*** EXTRACTED TEXT Section Begins ***

Figure 2. Purification of full-length human AR and characterization using sedimentation velocity and native-PAGE

(A) Baculovirus-expressed wt AR and T877A were purified as described in Materials and Methods. Purified receptors were resolved using 10 % SDS-PAGE and Coomassie-Blue staining. Molecular mass markers are indicated on left. (B) Sedimentation velocity data for 1.4 μM wt AR in 500 mM NaCl. Open circles represent absorbance data collected at 230 nm as a function of time and radial distance. Solid lines represent best fit from c(s) analysis as implemented in the program Sedfit. For clarity, only every seventh data point is displayed. (C) c(s) distributions for three concentrations of wt AR and T877A in 500 mM NaCl. Thick solid line (1.4 μM), dashed line (0.7 μM) and thin solid line (0.14 μM). (D) Immunoblot of wt AR using native-PAGE. Lower molecular mass species is indicated by large arrow; larger mass species indicated by small arrow.

*** EXTRACTED TEXT Section Ends ***

§ **CHECK YOUR UNDERSTANDING**:
[1] For panel (C) of the Figure 2 legend, list each concentration of wt AR and T877A along with the line style that represents it.
[2] Copy the Figure 2 legend word for word, between "(A) Baculovirus-expressed wt" and "by small arrow.", inclusive.
[3] Carry on the Figure 2 legend, about purifying and characterizing full-length human AR, starting after its last sentence.
The records have nothing to do with the Figure 2 legend.

*** RECORD SET Section Begins ***

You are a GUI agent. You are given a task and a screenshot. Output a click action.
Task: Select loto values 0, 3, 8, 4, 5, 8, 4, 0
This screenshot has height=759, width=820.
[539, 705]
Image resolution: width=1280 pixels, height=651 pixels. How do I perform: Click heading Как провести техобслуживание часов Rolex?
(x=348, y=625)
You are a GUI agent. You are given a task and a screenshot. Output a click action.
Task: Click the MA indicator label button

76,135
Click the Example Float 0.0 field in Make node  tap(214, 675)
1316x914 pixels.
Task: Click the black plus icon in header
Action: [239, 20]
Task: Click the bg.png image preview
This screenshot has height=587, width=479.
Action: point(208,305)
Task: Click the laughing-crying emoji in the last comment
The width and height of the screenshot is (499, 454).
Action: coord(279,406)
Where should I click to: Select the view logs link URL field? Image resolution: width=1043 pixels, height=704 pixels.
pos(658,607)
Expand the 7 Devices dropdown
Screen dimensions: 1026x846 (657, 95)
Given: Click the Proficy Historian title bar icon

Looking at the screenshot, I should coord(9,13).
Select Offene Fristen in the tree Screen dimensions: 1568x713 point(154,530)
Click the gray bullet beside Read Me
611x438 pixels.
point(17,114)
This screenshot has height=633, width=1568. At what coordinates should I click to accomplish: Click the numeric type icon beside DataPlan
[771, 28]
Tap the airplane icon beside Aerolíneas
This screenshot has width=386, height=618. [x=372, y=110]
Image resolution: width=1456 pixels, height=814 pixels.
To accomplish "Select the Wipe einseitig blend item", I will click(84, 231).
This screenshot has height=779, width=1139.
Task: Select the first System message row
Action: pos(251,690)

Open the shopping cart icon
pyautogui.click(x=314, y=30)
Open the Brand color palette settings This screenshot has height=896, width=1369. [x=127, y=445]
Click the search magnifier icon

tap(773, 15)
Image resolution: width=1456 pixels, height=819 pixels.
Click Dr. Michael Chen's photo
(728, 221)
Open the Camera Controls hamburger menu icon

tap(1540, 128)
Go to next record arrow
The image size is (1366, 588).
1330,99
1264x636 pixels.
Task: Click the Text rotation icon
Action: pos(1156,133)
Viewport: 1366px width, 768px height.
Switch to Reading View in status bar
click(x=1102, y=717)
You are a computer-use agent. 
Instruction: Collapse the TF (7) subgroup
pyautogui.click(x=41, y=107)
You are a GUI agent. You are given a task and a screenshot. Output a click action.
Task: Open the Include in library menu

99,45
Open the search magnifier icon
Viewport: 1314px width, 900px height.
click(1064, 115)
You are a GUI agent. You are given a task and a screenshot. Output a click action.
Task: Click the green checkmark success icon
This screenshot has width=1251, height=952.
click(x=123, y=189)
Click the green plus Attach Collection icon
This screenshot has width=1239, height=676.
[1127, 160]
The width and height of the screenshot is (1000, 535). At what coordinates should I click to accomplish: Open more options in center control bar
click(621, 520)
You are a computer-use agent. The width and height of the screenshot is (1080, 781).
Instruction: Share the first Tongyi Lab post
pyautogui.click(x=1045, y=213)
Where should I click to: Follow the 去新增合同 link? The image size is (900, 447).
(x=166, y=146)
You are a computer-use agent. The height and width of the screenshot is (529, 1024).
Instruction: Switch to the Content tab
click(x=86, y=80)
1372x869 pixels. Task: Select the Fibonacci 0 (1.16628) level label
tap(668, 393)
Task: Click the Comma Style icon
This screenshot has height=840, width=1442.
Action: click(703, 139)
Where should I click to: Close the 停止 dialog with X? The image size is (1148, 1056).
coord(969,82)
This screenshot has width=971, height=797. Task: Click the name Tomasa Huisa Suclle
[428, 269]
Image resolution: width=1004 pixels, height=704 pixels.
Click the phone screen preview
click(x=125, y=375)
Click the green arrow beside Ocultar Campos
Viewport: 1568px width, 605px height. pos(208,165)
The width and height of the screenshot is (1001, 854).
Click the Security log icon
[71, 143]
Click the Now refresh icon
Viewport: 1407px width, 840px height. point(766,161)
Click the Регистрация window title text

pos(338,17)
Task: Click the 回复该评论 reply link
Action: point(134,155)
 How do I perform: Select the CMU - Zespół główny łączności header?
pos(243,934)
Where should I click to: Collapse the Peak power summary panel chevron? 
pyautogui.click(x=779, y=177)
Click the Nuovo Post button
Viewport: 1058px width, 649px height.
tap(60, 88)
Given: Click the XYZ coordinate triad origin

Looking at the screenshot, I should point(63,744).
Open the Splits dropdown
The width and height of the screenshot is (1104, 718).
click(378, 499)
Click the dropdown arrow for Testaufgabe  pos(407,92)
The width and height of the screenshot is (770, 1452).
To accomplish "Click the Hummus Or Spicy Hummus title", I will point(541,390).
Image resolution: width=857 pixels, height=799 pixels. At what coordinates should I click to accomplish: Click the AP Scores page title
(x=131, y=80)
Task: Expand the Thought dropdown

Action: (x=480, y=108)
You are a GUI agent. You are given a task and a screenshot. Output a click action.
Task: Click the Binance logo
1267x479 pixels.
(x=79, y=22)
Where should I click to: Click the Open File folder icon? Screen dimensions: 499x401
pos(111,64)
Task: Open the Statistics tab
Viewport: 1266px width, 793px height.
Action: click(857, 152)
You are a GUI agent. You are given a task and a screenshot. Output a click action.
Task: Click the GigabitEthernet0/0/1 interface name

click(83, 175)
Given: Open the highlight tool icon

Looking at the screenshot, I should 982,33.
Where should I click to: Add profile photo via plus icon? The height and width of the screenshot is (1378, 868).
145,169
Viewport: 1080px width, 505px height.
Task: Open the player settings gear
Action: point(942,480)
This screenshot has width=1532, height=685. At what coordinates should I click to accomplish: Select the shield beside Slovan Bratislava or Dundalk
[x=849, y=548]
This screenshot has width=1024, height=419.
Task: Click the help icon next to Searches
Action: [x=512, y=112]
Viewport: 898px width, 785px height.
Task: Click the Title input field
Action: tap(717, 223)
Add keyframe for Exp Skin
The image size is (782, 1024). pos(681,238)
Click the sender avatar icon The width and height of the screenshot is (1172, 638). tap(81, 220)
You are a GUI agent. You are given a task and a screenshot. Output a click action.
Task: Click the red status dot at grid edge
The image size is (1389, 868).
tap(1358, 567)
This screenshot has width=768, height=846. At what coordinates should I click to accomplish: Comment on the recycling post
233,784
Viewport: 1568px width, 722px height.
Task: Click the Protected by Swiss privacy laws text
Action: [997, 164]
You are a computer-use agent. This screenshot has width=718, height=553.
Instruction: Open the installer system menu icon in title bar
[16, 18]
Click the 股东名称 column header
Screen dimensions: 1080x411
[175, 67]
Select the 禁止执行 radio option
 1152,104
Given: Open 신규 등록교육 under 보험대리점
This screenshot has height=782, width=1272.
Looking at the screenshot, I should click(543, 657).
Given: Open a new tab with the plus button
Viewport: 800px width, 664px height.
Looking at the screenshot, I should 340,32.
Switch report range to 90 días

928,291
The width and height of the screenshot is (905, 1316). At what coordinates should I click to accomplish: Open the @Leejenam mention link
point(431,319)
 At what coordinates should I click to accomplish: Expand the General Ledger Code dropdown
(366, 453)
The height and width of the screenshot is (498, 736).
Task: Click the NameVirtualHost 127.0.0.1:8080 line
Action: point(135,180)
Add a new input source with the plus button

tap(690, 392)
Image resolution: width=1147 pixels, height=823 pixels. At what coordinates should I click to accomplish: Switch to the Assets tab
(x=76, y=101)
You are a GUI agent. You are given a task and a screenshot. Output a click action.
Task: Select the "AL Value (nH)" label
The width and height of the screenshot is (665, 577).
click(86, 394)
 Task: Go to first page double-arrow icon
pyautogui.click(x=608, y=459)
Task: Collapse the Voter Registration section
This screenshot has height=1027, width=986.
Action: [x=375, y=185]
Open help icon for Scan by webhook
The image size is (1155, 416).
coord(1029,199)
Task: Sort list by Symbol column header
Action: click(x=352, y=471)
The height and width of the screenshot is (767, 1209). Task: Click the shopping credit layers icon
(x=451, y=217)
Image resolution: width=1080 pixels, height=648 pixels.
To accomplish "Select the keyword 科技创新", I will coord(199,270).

*** RECORD SET Section Ends ***

§ **YOUR WRITTEN ANSWERS**:
[1]
1.4 μM: thick solid line
0.7 μM: dashed line
0.14 μM: thin solid line

[2]
(A) Baculovirus-expressed wt AR and T877A were purified as described in Materials and Methods. Purified receptors were resolved using 10 % SDS-PAGE and Coomassie-Blue staining. Molecular mass markers are indicated on left. (B) Sedimentation velocity data for 1.4 μM wt AR in 500 mM NaCl. Open circles represent absorbance data collected at 230 nm as a function of time and radial distance. Solid lines represent best fit from c(s) analysis as implemented in the program Sedfit. For clarity, only every seventh data point is displayed. (C) c(s) distributions for three concentrations of wt AR and T877A in 500 mM NaCl. Thick solid line (1.4 μM), dashed line (0.7 μM) and thin solid line (0.14 μM). (D) Immunoblot of wt AR using native-PAGE. Lower molecular mass species is indicated by large arrow; larger mass species indicated by small arrow.

[3]
Figure 3. Sedimentation equilibrium analysis of wt AR and T877A in 500 mM NaCl

(A) wt AR sedimentation equilibrium data plotted as absorbance versus r²/2 for three different concentrations of AR. From left to right: 0.6 μM, 0.4 μM, and 0.3 μM. Symbols represent three different rotor speeds: 14,000 rpm (open circles), 17,000 rpm (inverted triangles), and 21,000 rpm (open squares). Solid lines represent best global fit to a two species non-interacting model. Standard deviation of global fit was 0.0039 absorbance units. Residuals are plotted below the data and best-fit lines. For clarity, only every third data point is displayed. (B) T877A sedimentation equilibrium data plotted as absorbance versus r²/2 for three different concentrations. From left to right: 1.3 μM, 0.5 μM, and 0.3 μM. Symbols, corresponding rotor speeds and solid lines are identical to those described above. The standard deviation of global fit was 0.0043 absorbance units. Residuals are plotted below. For clarity, only every third data point is displayed.

Figure 4. Sedimentation velocity analysis of wt AR and T877A in 100 mM NaCl

(A) c(s) distributions for three concentrations of wt AR (top). Thick solid line (1.4 μM), dashed line (0.7 μM) and thin solid line (0.14 μM). (B) c(s) distributions for three concentrations of T877A. Thick solid line (1.1 μM), dashed line (0.7 μM) and thin solid line (0.11 μM).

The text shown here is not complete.